I read with surprise a note that a senior Commission official realised some proposals had been tabled too quickly and with too little discussion with those impacted.

This is a valuable lesson, although likely too late in the day.

There is enormous pressure to get as many files adopted by both the EP and Council before the June 2024 European Elections.

Technical trilogues are running at an unprecedented pace. Agreements are reached and then voted through by the Council and EP.

Indeed, the upcoming Belgium Presidency will run 24/7 until MEPs break for elections. The biggest problem will likely be finding rooms for all sides to sit down and finalise negotiations.  Meetings will be going back to back.

It is like that both MEPs and Ministers have forgotten that they don’t have to agree at the first reading and have the chance to slow down and go into a 2nd and 3rd reading. I’m so old, I even remember doing them.
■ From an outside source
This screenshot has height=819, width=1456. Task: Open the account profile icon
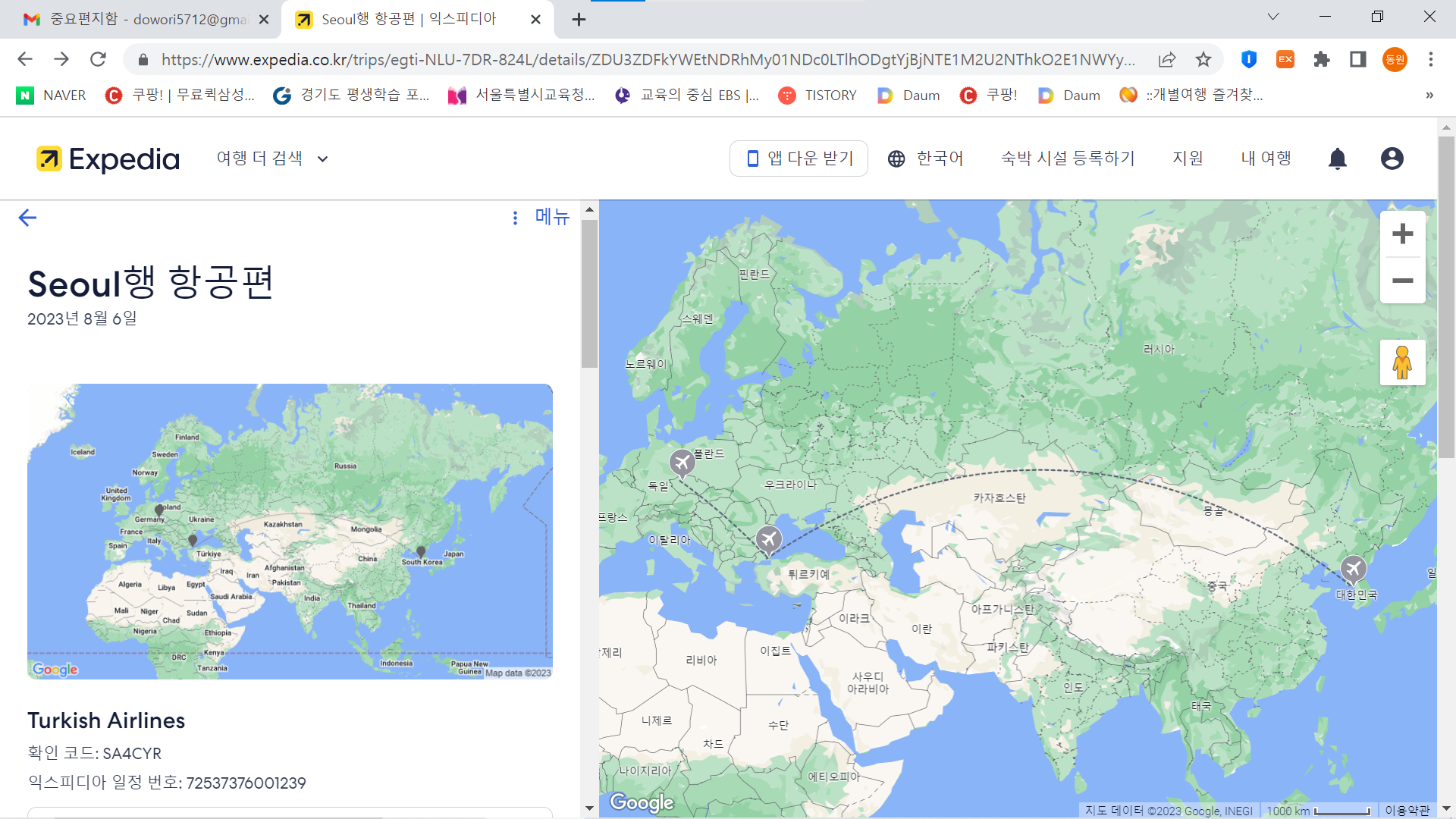tap(1392, 158)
Today, 100% of proposals are agreed to at 1st reading.

 

The Direct Consequence of a Political Commission

I hope the current Commission learn the lesson that quickly thought-out legislation is not necessarily good legislation.

Reality is against such wishes.

Under a ‘Political Commission’, there is an incentive to push out your new vision quickly and get it adopted into law. It is necessary that you table the within year 1 or 2, to ensure it gets on the statute book.
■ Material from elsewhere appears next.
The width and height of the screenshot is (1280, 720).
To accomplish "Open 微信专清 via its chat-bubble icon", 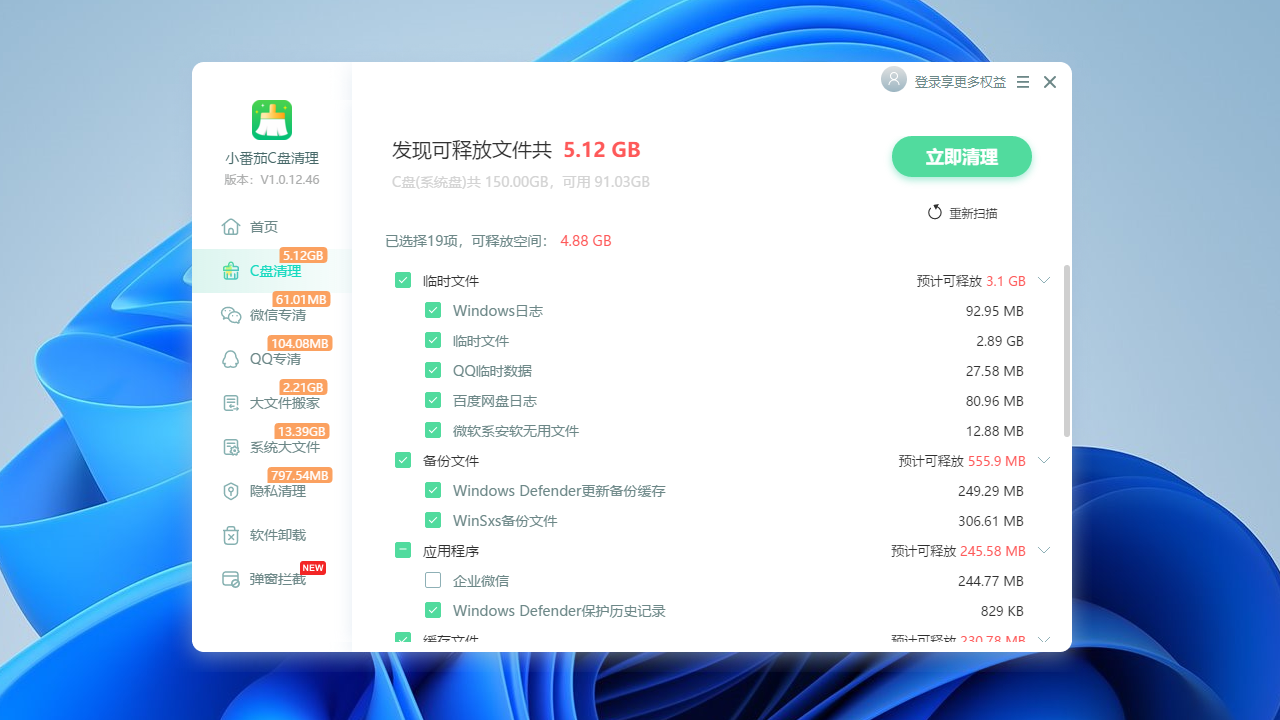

Politicians, in the form of Commissioner, or their Political Staff, in the form of Cabinets,  don’t like to hear the words “it can’t be done so fast”. Cabinets are happy to lend a hand in drafting complex proposals late on a Sunday evening if needed.

And, even though when there is pushback from experienced hands Services and physical burnout from staff, the pressure to prepare more proposals does not drop.  I’d be curious if a running tally of Commission official burn outs has been kept by this Commission. Maybe an MEP will ask.
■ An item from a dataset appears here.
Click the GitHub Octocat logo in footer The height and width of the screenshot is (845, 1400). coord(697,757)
The Case for the Return of a Technocratic Commission

This is all the direct consequence of a ‘Political’ Commission.  A ‘technocratic’ Commission would know that a good proposal takes around 3 years to prepare.

In that time, evidence can be examined, solutions considered, and all interests thoroughly consulted.  The Commission’s own Better Regulation regime is based on this form of participatory democracy.

In the 1990s, I worked on an air pollution legislation proposal, which was the product of such a system. 3 years of consultations led to all the complex and technical issues being aired out in public. By the time the politicians got to it, all that was left was genuine hard choices and trade-offs between public health and economic reality and some tweaks.

The over-eager may think this takes too much time. They are wrong. I’ve seen well prepared proposals are easier to get adopted. Interests have had their chance to air concerns, ask questions and provide evidence and solutions. If they turn up late in the day, well-intentioned parties ignore them.

More importantly, well-designed legislation stands a better chance of working on the ground and delivering on its objectives.   In the environmental field, we face large-scale non-implementation by Member States (even though they voted for the proposal).

There are challenges to either system.

  1. A lot of people don’t want change. They’ll fight hard to maintain the status quo. They exist in the Commission, governments, industry and NGOs.
  2. If a system is broken it takes creative thinking to fix it. It usually does not involve tinkering with the broken system.  But, the mindset and expertise to step outside and deliver real change is difficult. I recall a file I worked on where the Director-General and Commissioner ended up ignoring their own Directors and taking on board the advice of 2 people who helped deliver a successful system before entering the Commission. It seems it is impossible for most people to look at a matter afresh and design a better system. And, when a system is broken, tinkering does not help.
  3. Creative and imaginative thinking is frowned upon by many in government, industry and NGOs.  There is an incentive to regurgitate well-worn slogans and non-solutions.  The provision of timely open, real data and evidence is frowned upon. After all, the actual evidence may not back your case.

The advantage of the second deliberative and open system is that the chances of better ideas and solutions getting through are higher.